*** Opening Given entries ***
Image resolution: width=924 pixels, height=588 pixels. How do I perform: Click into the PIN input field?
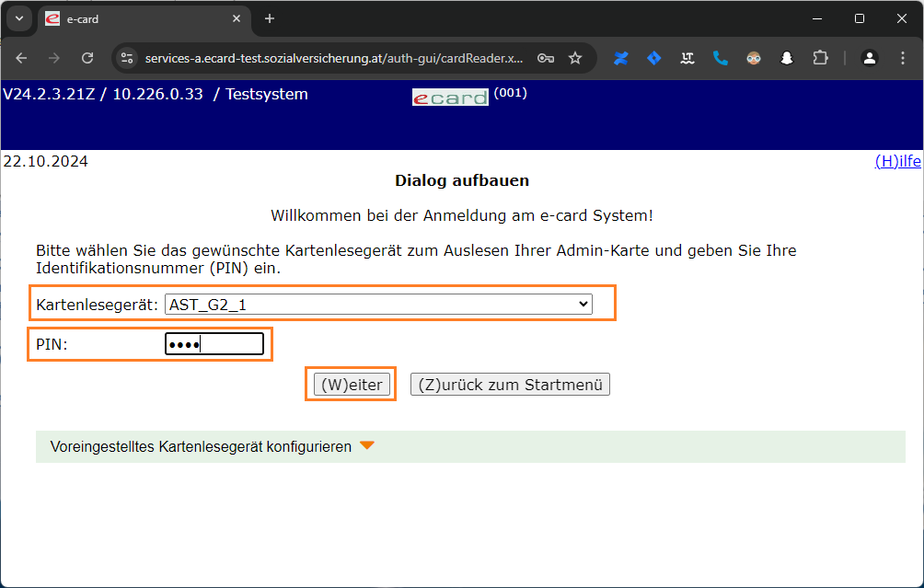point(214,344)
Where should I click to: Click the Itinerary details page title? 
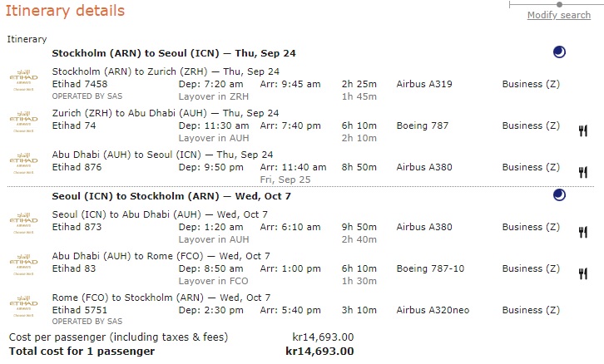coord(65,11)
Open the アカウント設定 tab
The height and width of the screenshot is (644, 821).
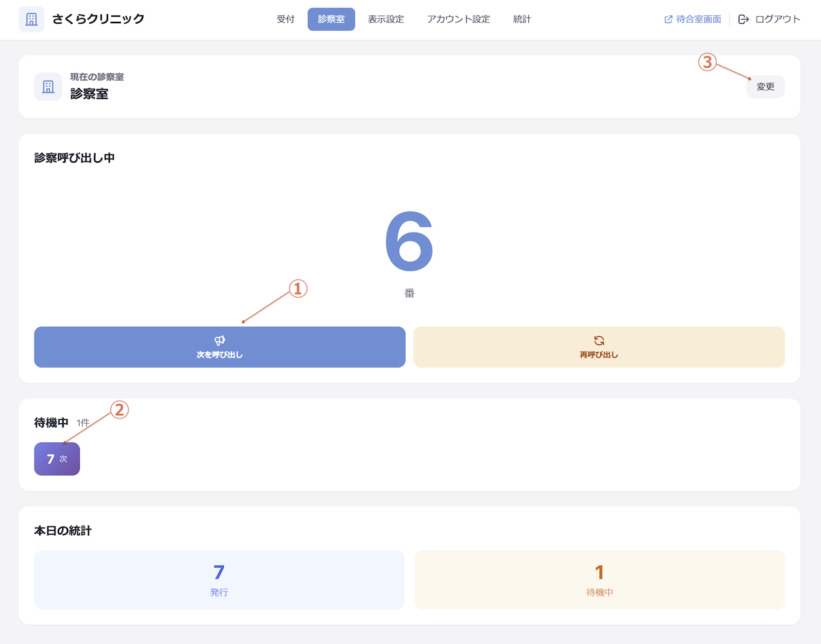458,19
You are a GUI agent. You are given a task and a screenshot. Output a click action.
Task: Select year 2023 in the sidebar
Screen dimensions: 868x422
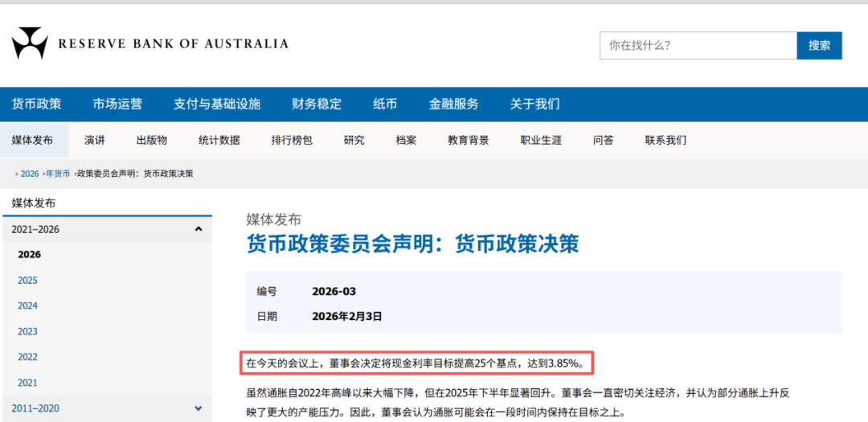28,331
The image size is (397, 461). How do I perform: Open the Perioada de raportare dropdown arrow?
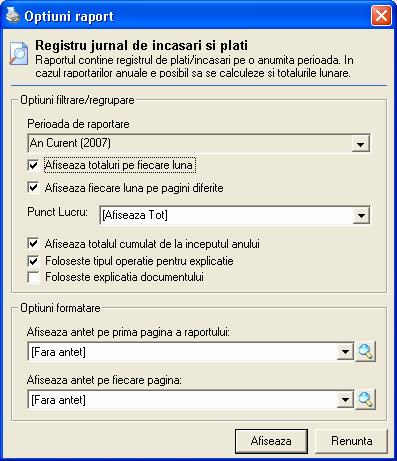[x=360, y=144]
*** Closing Given entries ***
### Directions
Word for word, restate the lines from the line with "The image size" through the last line of the entries, and nothing beyond them. Omit pictures.

### Task output
The image size is (397, 461). How do I perform: Open the Perioada de raportare dropdown arrow?
[x=360, y=144]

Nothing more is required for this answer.